>> begin Extract provided

In the case of inputs that are supposed to be normally distributed and independent, as it usually the case of measurements of physical quantities, multiple results can be averaged out to produce a result that, according to the Law of large numbers142, will be progressively closer to the real value as the number of inputs increases. Outliers, that in this case would denote values that are at an excessive distance from the centre of the distribution, would also be discarded. The result of the averaging will often be closer to the true value than even the best individual assessments 143.

There are also cases where the expected distribution of inputs is bi-modal or even multi-modal. Consider for example an encyclopedic entry on a controversial political figure such as President W. Bush or Osama Bin Laden. Opinions will differ widely and it is not possible in general to establish a ‘correct’ value. In these cases, we need to break down the distribution in its components, cluster the inputs and then average out the clusters separately. Wikipedia’s neutral point of view policy144 can be conceived as a procedure to perform precisely this operation, preserving the different point of views of the main clusters of public opinion on certain subjects. Collaborative filtering systems, such as Amazon’s recommendation system, also operate on the base of this principle. They first connect the current user to a cluster of similarly minded people and then produce recommendations on the base of the cluster’s preferences.

Information Markets

If enough people predict something, it won't happen. (J.G. Ballard)

In information markets, traders exchange assets whose payoffs depends on the truth value of statements whose value is currently unknown but that can be ascertained at some time in the future. In simpler terms, information markets trade in predictions. Examples of predictions that have been traded on informational markets are the re-election of U.S.A president Bush, the spread of avian flu to the U.S.A and the ratification of the Iraqi constitution by referendum 145.

In the simplest kind of information market, the assets being exchanged are contracts that give their owners the right to receive a payment if a certain statement is eventually found to be true or nothing otherwise. An example would be a contract stating: “Pays €1 if Berlusconi is elected as Italian Prime Minister in 2006, nothing otherwise”.

The value of such a contract reflects the probability of the event to take place, as assessed by the market. If, for example, the contract value is €0.20 (assuming, as in previous example, a payoff of €1 in case the event takes place) the probability would be 20%. This can be readily demonstrated. Say that p is the probability that a trader assigns to the event taking place and that π is the price at which the contract is being sold. If the trader is rational, he will buy a contract only if, by doing so, he expects to realize a gain. To calculate the gain expected from buying the contract, notice that if the event takes place the trader will earn €1-π while if the event does not take place it will lose π. As he expects the event to take place with probability p, the expected gain will be:

EG = p * (1- π) - (1-p) * π

The trader will buy only if EG > 0 and therefore only if p > π:

EG > 0

p * (1- π) - (1-p) * π > 0

p – p π - π + p π > 0

p > π

The equilibrium price is therefore p = π as, if p > π the trader will keep buying contracts causing the price to rise till p = π and if p < π, he won’t buy forcing the price lower till p = π 146 147.

>> end Extract provided
>> begin Information given

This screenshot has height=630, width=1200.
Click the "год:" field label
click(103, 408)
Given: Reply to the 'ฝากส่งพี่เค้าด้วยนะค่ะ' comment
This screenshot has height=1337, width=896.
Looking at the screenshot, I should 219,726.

>> end Information given
>> begin Information given

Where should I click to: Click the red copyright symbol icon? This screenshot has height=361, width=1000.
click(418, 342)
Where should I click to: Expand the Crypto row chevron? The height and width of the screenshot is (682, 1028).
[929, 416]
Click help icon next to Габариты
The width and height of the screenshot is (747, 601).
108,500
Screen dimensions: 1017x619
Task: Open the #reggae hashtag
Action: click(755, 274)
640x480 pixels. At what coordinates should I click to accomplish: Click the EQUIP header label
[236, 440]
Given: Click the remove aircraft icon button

>> end Information given
>> begin Information given

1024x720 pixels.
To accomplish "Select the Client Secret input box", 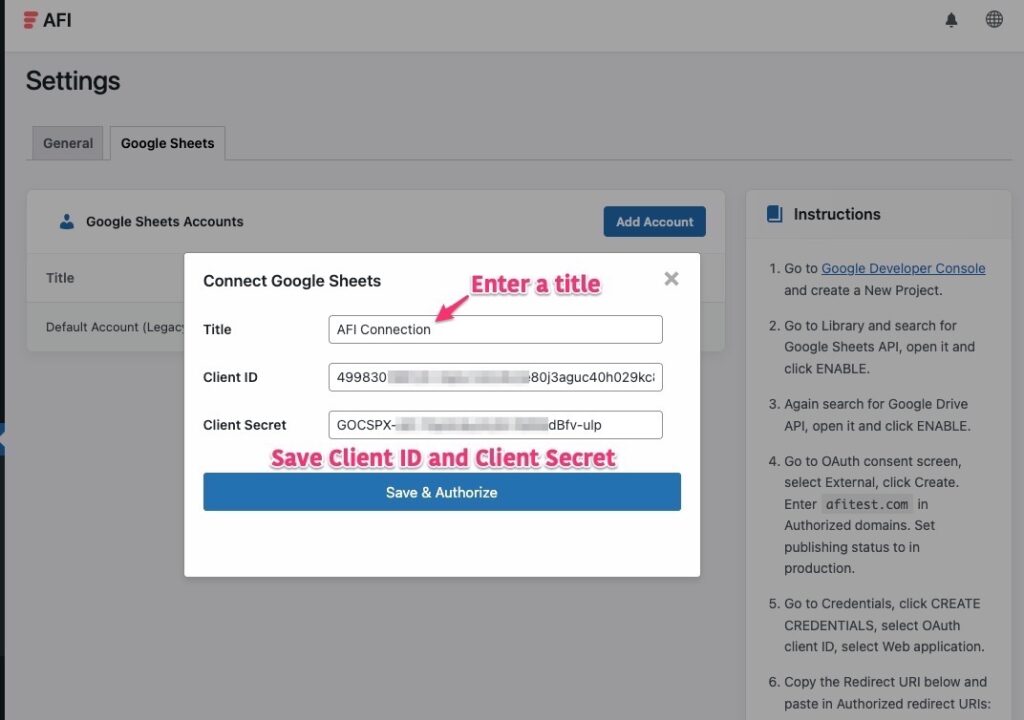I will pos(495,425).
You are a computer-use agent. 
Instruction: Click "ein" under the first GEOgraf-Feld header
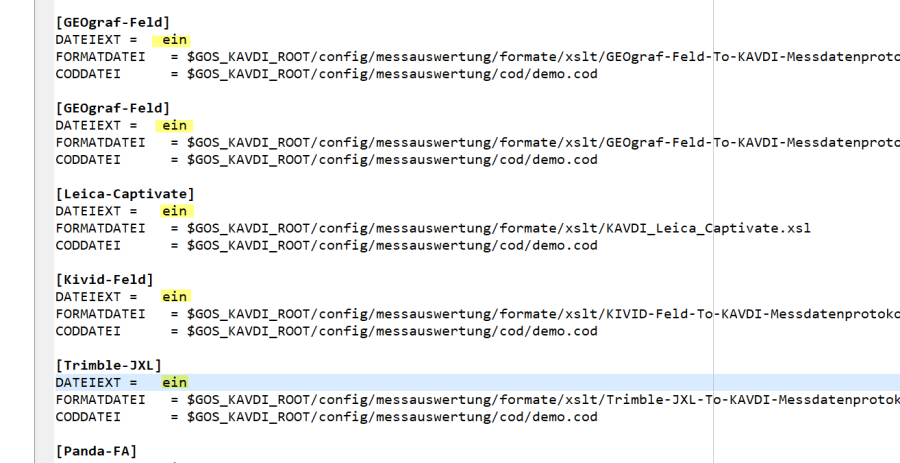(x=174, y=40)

>> end Information given

### Work instructions
a) According to the passage on information markets, what does the value of a contract reflect?
b) Translate this sentence from the passage on information markets into Spanish: "In simpler terms, information markets trade in predictions."
c) Continue the passage on information markets from where it stops.

### Answer set
a) It reflects the probability of the event taking place, as assessed by the market.

b) En términos más simples, los mercados de información comercian con predicciones.

c)
Efficiency of Information Markets

Information markets are a simple and efficient mechanism to aggregate dispersed and private information, hold by a great number of individuals, relative to the likelihood of some future event. The result of this aggregations are forecasts that are, on average, as good or better of those produced by any other known forecasting mechanism:

A few studies have presented field data on this question, directly comparing real world speculative markets with other real world institutions for aggregating information. For example, racetrack market odds improve on the prediction of racetrack experts ... Florida orange juice commodity futures improve on government weather forecasts. Betting markets beat major national opinion polls 451 out of 596 times in predicting U.S. presidential election results …. Finally, betting markets beat Hewlett Packard official forecasts 6 times out of 8 at predicting Hewlett Packard printer sales. 148

Information markets appear to be more efficient than other forms of information aggregation for at least three reasons: access to a wider pool of information, greater independence of judgment and a bias in favour of the most informed agents. In more detail, information markets:

how can betting markets beat opinion polls when they use the same fallible human sources? A study of election betting markets found that traders overall suffered from standard biases such as expecting their favored candidate to win, and seeing that candidate as having won debates. “Market makers,” however, were found to be unbiased on average. These were traders who made offers that others accepted, rather than accepting offers made by others. Compared to other traders, market makers invested twice as much, traded more, earned higher returns, and made one sixth as many errors. They also tended to be more highly educated, and experienced at trading ... Betting markets seem to beat opinion polls and other competing institutions in part because of the disproportionate influence such markets give to more rational and informed traders. 149

Contract Types and Applications

As detailed in the following table, there are different types of information market contracts that can be used to estimate different kinds of probabilities and quantities.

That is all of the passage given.